▸ **EXERCISE DETAILS**: A word-for-word restatement of all the records is the required answer.

[[ INFORMATION GIVEN open ]]

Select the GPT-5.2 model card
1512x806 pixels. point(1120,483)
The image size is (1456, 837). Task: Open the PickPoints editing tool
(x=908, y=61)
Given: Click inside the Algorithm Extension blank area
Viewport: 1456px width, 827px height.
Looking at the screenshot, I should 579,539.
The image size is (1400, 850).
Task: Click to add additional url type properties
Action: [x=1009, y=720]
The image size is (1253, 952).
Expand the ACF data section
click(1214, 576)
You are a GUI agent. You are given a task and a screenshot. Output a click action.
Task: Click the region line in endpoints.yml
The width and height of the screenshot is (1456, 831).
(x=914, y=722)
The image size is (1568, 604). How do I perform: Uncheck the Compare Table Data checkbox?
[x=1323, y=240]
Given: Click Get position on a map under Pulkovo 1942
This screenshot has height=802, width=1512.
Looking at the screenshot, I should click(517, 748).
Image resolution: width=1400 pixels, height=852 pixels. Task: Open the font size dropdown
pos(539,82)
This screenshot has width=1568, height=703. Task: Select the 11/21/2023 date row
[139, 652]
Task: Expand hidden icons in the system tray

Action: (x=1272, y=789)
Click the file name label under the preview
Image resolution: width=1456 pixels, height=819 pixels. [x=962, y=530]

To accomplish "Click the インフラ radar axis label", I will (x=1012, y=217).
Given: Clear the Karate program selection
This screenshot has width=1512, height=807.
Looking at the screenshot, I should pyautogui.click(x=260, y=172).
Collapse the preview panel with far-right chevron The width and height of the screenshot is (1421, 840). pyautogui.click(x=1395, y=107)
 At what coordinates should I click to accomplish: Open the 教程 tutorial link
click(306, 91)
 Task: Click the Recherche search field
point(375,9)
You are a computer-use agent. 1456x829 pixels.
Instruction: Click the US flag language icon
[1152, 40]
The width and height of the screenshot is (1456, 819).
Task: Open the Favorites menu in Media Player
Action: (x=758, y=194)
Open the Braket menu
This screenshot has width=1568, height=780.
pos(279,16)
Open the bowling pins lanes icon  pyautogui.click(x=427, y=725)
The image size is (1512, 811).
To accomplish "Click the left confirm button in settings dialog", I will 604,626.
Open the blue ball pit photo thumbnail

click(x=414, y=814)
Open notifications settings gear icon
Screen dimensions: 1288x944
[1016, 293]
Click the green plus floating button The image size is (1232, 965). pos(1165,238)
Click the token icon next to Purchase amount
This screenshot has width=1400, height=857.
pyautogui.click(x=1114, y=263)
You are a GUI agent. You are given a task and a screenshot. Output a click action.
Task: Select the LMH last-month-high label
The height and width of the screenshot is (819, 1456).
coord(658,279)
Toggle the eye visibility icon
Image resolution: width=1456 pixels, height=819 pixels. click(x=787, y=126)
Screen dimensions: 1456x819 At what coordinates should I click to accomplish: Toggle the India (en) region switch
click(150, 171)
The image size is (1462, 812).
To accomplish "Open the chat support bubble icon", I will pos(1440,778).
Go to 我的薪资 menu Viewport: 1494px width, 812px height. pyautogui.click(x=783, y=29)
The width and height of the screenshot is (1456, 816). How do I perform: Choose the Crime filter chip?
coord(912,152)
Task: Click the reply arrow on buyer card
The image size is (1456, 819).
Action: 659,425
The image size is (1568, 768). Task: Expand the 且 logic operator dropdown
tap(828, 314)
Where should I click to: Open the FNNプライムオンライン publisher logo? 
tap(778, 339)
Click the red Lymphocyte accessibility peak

[[ INFORMATION GIVEN closed ]]

▸ **TASK RESULT**:
Select the GPT-5.2 model card
1512x806 pixels. point(1120,483)
The image size is (1456, 837). Task: Open the PickPoints editing tool
(x=908, y=61)
Given: Click inside the Algorithm Extension blank area
Viewport: 1456px width, 827px height.
Looking at the screenshot, I should 579,539.
The image size is (1400, 850).
Task: Click to add additional url type properties
Action: [x=1009, y=720]
The image size is (1253, 952).
Expand the ACF data section
click(1214, 576)
You are a GUI agent. You are given a task and a screenshot. Output a click action.
Task: Click the region line in endpoints.yml
The width and height of the screenshot is (1456, 831).
(x=914, y=722)
The image size is (1568, 604). How do I perform: Uncheck the Compare Table Data checkbox?
[x=1323, y=240]
Given: Click Get position on a map under Pulkovo 1942
This screenshot has height=802, width=1512.
Looking at the screenshot, I should click(517, 748).
Image resolution: width=1400 pixels, height=852 pixels. Task: Open the font size dropdown
pos(539,82)
This screenshot has width=1568, height=703. Task: Select the 11/21/2023 date row
[139, 652]
Task: Expand hidden icons in the system tray

Action: (x=1272, y=789)
Click the file name label under the preview
Image resolution: width=1456 pixels, height=819 pixels. [x=962, y=530]

To accomplish "Click the インフラ radar axis label", I will (x=1012, y=217).
Given: Clear the Karate program selection
This screenshot has width=1512, height=807.
Looking at the screenshot, I should pyautogui.click(x=260, y=172).
Collapse the preview panel with far-right chevron The width and height of the screenshot is (1421, 840). pyautogui.click(x=1395, y=107)
 At what coordinates should I click to accomplish: Open the 教程 tutorial link
click(306, 91)
 Task: Click the Recherche search field
point(375,9)
You are a computer-use agent. 1456x829 pixels.
Instruction: Click the US flag language icon
[1152, 40]
The width and height of the screenshot is (1456, 819).
Task: Open the Favorites menu in Media Player
Action: (x=758, y=194)
Open the Braket menu
This screenshot has width=1568, height=780.
pos(279,16)
Open the bowling pins lanes icon  pyautogui.click(x=427, y=725)
The image size is (1512, 811).
To accomplish "Click the left confirm button in settings dialog", I will 604,626.
Open the blue ball pit photo thumbnail

click(x=414, y=814)
Open notifications settings gear icon
Screen dimensions: 1288x944
[1016, 293]
Click the green plus floating button The image size is (1232, 965). pos(1165,238)
Click the token icon next to Purchase amount
This screenshot has width=1400, height=857.
pyautogui.click(x=1114, y=263)
You are a GUI agent. You are given a task and a screenshot. Output a click action.
Task: Select the LMH last-month-high label
The height and width of the screenshot is (819, 1456).
coord(658,279)
Toggle the eye visibility icon
Image resolution: width=1456 pixels, height=819 pixels. click(x=787, y=126)
Screen dimensions: 1456x819 At what coordinates should I click to accomplish: Toggle the India (en) region switch
click(150, 171)
The image size is (1462, 812).
To accomplish "Open the chat support bubble icon", I will pos(1440,778).
Go to 我的薪资 menu Viewport: 1494px width, 812px height. pyautogui.click(x=783, y=29)
The width and height of the screenshot is (1456, 816). How do I perform: Choose the Crime filter chip?
coord(912,152)
Task: Click the reply arrow on buyer card
The image size is (1456, 819).
Action: 659,425
The image size is (1568, 768). Task: Expand the 且 logic operator dropdown
tap(828, 314)
Where should I click to: Open the FNNプライムオンライン publisher logo? 
tap(778, 339)
Click the red Lymphocyte accessibility peak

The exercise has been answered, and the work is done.